Громко икнув, Лиза с сожалением отбросила пустую коробку. В голове штормило, как с перепоя, желудок мучился спазмами. Она вцепилась ногтями в бедра, силясь удержать еду. Сквозь зажмуренные веки проступало яркое пламя свечи.
Кажется, отпустило. Лиза открыла глаза. Странно, свеча прогорела почти наполовину. А ребенок все так же жалобно ноет, маленький мерзкий ублюдок. Лиза попыталась отыскать в себе ненависть и не нашла. Обычно ее бывало много, очень много на одного малыша, который и весил-то килограммов пять от силы. Но сейчас место ненависти занял стыд пополам с раскаянием.
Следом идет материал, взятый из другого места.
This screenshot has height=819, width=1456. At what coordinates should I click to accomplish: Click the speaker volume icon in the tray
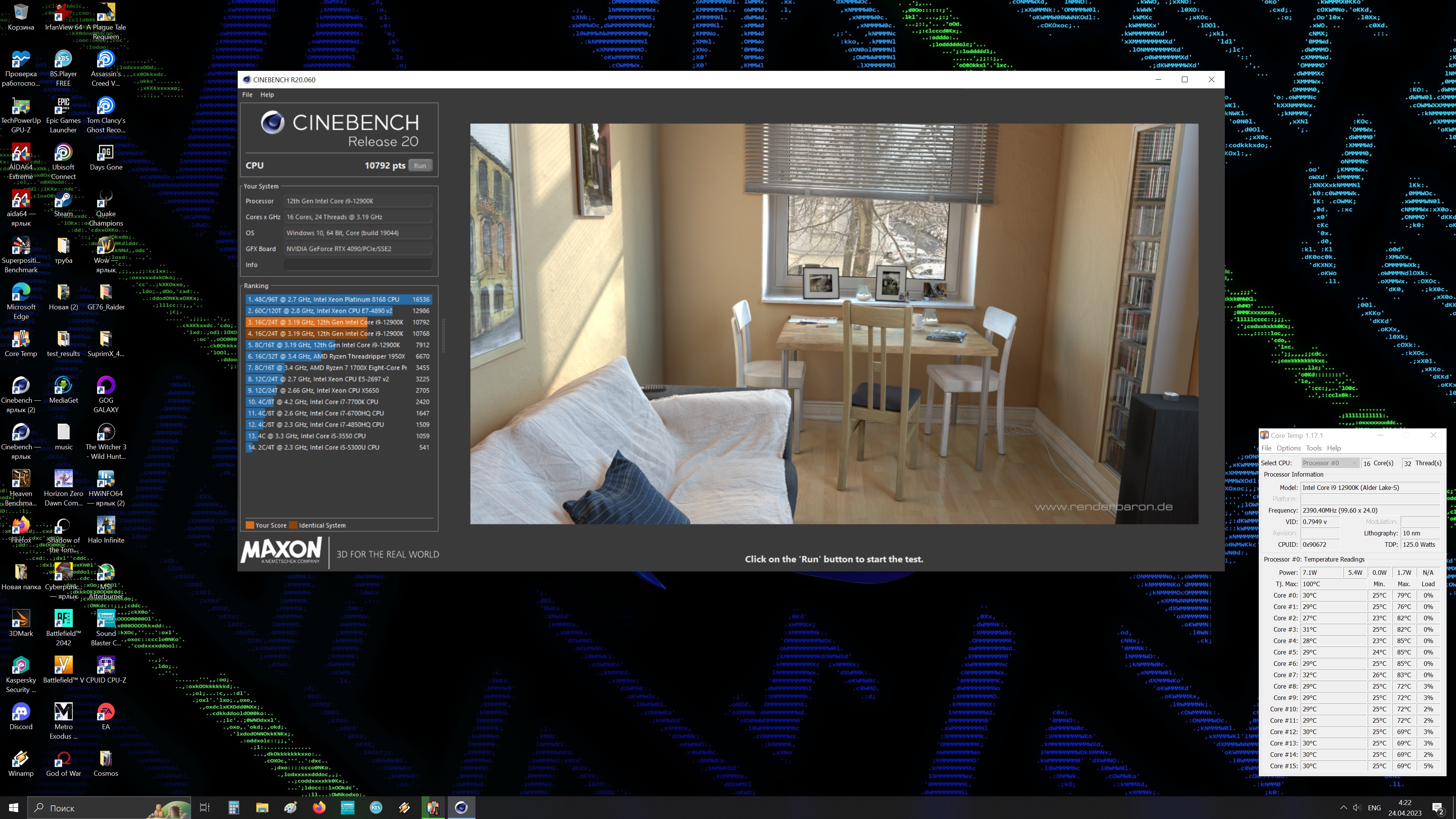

Она поспешно затолкала пустую коробку под стол, с глаз долой. Это была последняя пачка сухого молока, Лиза помнила об этом. И все же съела. Пока сын надрывался от крика, мать сожрала его еду! Она криво усмехнулась: хороша кормилица, нечего сказать! Держась за стол, Лиза поднялась с пола. Недоумевая, куда подевались все стулья, огляделась и только тогда вспомнила.
Раньше в промежутках между уколами она ходила за дровами в мебельный магазин в доме напротив. Там у нее стоял колун и было вдоволь пищи для округлой утробы буржуйки. Но оставлять сына одного Лиза боялась, поэтому нашла топливо поближе. Соседские квартиры отдали ей свою мебель, полы, оконные рамы, дверные коробки. На растопку шли книги и картины. Одна беда: топлива требовалось много, а квартиры с деревянными дверьми заканчивались. Приходилось ходить в соседние подъезды, а это требовало сил, и времени, и желания. А в последнее время желание у нее было только одно.
Мысль о героине заставила тело изойти сладостной дрожью.